Women have been mostly absent behind the scenes of superhero films; Punisher: War Zone's Lexi Alexander is the only woman to have directed a superhero film, and Guardians of the Galaxy co-writer Nicole Perlman is the only woman to write a Marvel film. Warner Bros. hasn't had any women in significant roles behind the scenes of their superhero movies (although they can take comfort in the fact that they at least have a female superhero movie on the schedule, in stark contrast to Kevin Feige's irritating waffling.) Collider also discredited the common argument that women may not be given the opportunity to direct blockbusters because fewer women have the necessary experience, as Godzilla's Gareth Edwards and Jurassic World's Colin Trevorrow were both trusted with massive franchises when they had only directed small, indie films.
This apparent prejudice puts female directors at a distinct disadvantage, as superhero movies represent most of the big-budget franchises in today's film market. So this is undeniably a positive development, as we should try to move away from the insidious trend of relegating women directors to less prominent films such as rom-coms. The fact that they're specifically seeking a female director for their female superhero movie feels a little bit like tokenizing, as a woman would be just as qualified to direct a film such as Man of Steel or Batman v Superman: Dawn of Justice, but we'll take what we can get.

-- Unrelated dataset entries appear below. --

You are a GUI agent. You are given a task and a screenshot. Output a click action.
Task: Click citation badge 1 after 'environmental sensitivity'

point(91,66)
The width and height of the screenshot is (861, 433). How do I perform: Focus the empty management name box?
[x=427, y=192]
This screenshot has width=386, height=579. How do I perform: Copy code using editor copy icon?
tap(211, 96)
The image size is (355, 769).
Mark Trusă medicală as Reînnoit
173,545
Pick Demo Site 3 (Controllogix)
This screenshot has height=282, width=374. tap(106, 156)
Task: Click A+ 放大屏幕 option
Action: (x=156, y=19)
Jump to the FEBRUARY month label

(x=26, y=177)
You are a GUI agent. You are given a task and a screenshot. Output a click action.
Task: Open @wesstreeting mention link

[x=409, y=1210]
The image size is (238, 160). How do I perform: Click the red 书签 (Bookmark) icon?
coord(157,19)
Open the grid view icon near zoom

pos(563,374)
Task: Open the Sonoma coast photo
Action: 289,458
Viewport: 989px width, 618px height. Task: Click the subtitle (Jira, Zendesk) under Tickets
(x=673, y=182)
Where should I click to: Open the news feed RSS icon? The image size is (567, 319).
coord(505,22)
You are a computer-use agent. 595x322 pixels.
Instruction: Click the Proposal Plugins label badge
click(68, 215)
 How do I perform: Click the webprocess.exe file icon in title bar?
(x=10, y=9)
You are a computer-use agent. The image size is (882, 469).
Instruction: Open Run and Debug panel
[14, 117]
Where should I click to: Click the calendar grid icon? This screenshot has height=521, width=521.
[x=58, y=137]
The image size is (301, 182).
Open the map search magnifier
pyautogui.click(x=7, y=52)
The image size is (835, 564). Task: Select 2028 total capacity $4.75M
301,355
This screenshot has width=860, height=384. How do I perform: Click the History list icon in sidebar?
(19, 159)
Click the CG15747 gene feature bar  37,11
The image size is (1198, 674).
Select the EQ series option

Now for the fun part: who are the contenders? Kathryn Bigelow naturally tops the list from the crop of female film directors, as she not only has made a career out of tense action thrillers but is also the first woman to win an Academy Award for directing. But many have observed that there has been a little more room for standout female talent in television. The name Michelle MacLaren, who has directing experience on genre favorites such as The Walking Dead, Game of Thrones, and The Leftovers, has been thrown out the most often. I would also toss Moira Walley-Beckett into the ring, a writer and producer for Breaking Bad who just won an Emmy for writing the acclaimed episode "Ozymandias," which has widely been praised as one of the greatest television episodes ever broadcast.